La parte di Ferrando è stata eseguita dal basso Alexander Stefanowsky con correttezza ma con una voce monocorde e poco pronta a seguire le intenzioni ed i colori proposti dall’orchestra. Ottima per dizione ed eleganza musicale la Ines di Roberta Caly. Leonora  è stata cantata dal soprano Micaela Carosi dalla voce sicuramente importante ma con qualche problema di intonazione e di uguaglianza timbrica di troppo. Inoltre quello che ha lasciato un po’ perplessi nell’ascolto di questa Leonora è stata la sostanziale mancanza di una qualsivoglia cifra interpretativa che la caratterizzasse, al di là di pose un po’ generiche e di vuoti movimenti stereotipati. Splendido il Conte di Luna impersonato da Carmelo Corrado Caruso con voce sontuosa ed autenticamente verdiana. Nobile scenicamente, ha offerto una interpretazione vocale del personaggio ricca di sfumature ed approfondita, evidenziando in modo stilisticamente ineccepibile oltre al lato vendicativo e truce quando richiesto, soprattutto il carattere sensuale ed amoroso ed il cocente dolore di un perdente in amore al di là dell’orgoglio della propria posizione sociale. Del pari magnifico e assai interessante e, va sottolineato a suo merito, a dispetto di un fisicità certamente non eroica ed anche della omissione in questa serata dei do attesi ma non scritti della pira probabilmente per le condizioni climatiche estreme, il Manrico del tenore Piero Giuliacci, un personaggio scolpito a tutto tondo nell’argento di una voce ampia ed omogenea, governata con sicurezza e musicalità unite ad una dizione chiara ed incisiva. Infine la Azucena interpretata da Chiara Angella, al suo promettente debutto nel registro mezzosopranile. Intensissima, sempre misurata ed efficace nel rendere i diversi momenti della complessa parte, ha cantato con voce bella, sicura ed omogenea nel timbro e nel volume, trovando una chiave di lettura personale pur rimanendo nel solco di una tradizione esecutiva e tale da reggere più che onorevolmente il confronto con le interpreti storiche. Funzionali Ruiz lo zingaro ed il messo, rispettivamente cantati da Costantino Minchillo, Antonio Mistretta e Marco Antonio Caruso.

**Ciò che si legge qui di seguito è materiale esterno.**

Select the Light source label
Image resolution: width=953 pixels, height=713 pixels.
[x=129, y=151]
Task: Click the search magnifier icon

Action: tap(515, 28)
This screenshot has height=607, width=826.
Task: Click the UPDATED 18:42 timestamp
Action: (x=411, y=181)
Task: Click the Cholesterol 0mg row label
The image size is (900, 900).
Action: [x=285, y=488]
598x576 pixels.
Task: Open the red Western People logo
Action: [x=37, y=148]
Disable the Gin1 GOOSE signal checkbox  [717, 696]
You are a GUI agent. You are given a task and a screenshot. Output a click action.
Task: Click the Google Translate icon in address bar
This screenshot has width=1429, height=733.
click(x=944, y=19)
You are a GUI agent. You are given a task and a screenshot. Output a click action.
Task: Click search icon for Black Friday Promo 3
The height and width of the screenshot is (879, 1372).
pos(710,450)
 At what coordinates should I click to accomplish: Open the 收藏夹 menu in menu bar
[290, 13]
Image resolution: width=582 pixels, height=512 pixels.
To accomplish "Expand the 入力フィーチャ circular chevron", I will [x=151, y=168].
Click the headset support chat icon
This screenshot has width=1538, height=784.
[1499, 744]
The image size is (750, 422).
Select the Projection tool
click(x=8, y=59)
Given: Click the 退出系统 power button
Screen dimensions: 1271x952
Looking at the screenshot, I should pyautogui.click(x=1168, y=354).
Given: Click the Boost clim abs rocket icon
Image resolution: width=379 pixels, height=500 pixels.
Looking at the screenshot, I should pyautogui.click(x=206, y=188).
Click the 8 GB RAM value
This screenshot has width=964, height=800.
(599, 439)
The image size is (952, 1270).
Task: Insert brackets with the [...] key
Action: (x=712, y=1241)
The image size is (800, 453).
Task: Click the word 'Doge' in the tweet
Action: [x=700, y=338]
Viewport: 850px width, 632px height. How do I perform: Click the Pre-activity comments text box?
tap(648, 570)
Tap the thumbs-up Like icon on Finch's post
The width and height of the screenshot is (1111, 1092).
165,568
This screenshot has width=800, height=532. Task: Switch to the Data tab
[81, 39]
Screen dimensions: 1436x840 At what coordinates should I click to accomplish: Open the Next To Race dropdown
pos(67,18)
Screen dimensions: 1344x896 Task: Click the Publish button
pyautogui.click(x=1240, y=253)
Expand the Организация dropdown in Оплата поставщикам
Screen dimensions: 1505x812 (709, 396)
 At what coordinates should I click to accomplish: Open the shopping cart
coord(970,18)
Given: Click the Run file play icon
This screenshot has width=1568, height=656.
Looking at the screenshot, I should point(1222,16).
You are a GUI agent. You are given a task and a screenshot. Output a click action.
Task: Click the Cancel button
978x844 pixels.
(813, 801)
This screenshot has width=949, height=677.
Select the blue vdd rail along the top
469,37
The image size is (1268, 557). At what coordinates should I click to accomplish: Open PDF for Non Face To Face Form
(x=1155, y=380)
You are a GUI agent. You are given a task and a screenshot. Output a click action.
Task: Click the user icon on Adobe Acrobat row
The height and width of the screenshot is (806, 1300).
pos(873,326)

Il regista Giovanni Scandella pospone la vicenda all’inizio del ‘600 con evidenti richiami alla pittura barocca spagnola  ed alla ritrattistica di Velazquèz, ricreate attraverso un sapiente amalgama di luci e costumi in un ambiente scenico minimale e dai toni oscuri, dal quale i personaggi sembrano emergere per raccontare la loro storia ed i loro drammi più dal buio cristallizzato e atemporale dell’inconscio che non da una notte romantica.
Alla fine lunghi e meritati applausi per tutti nonostante un singolare caldo umido che ha messo a dura prova interpreti e pubblico e a dimostrazione, senza voler fare confronti, che una sana tradizione della quale possiamo a buon diritto andare fieri sa offrire delle belle emozioni musicali e delle letture stimolanti anche nella messa in scena di partiture così ascoltate.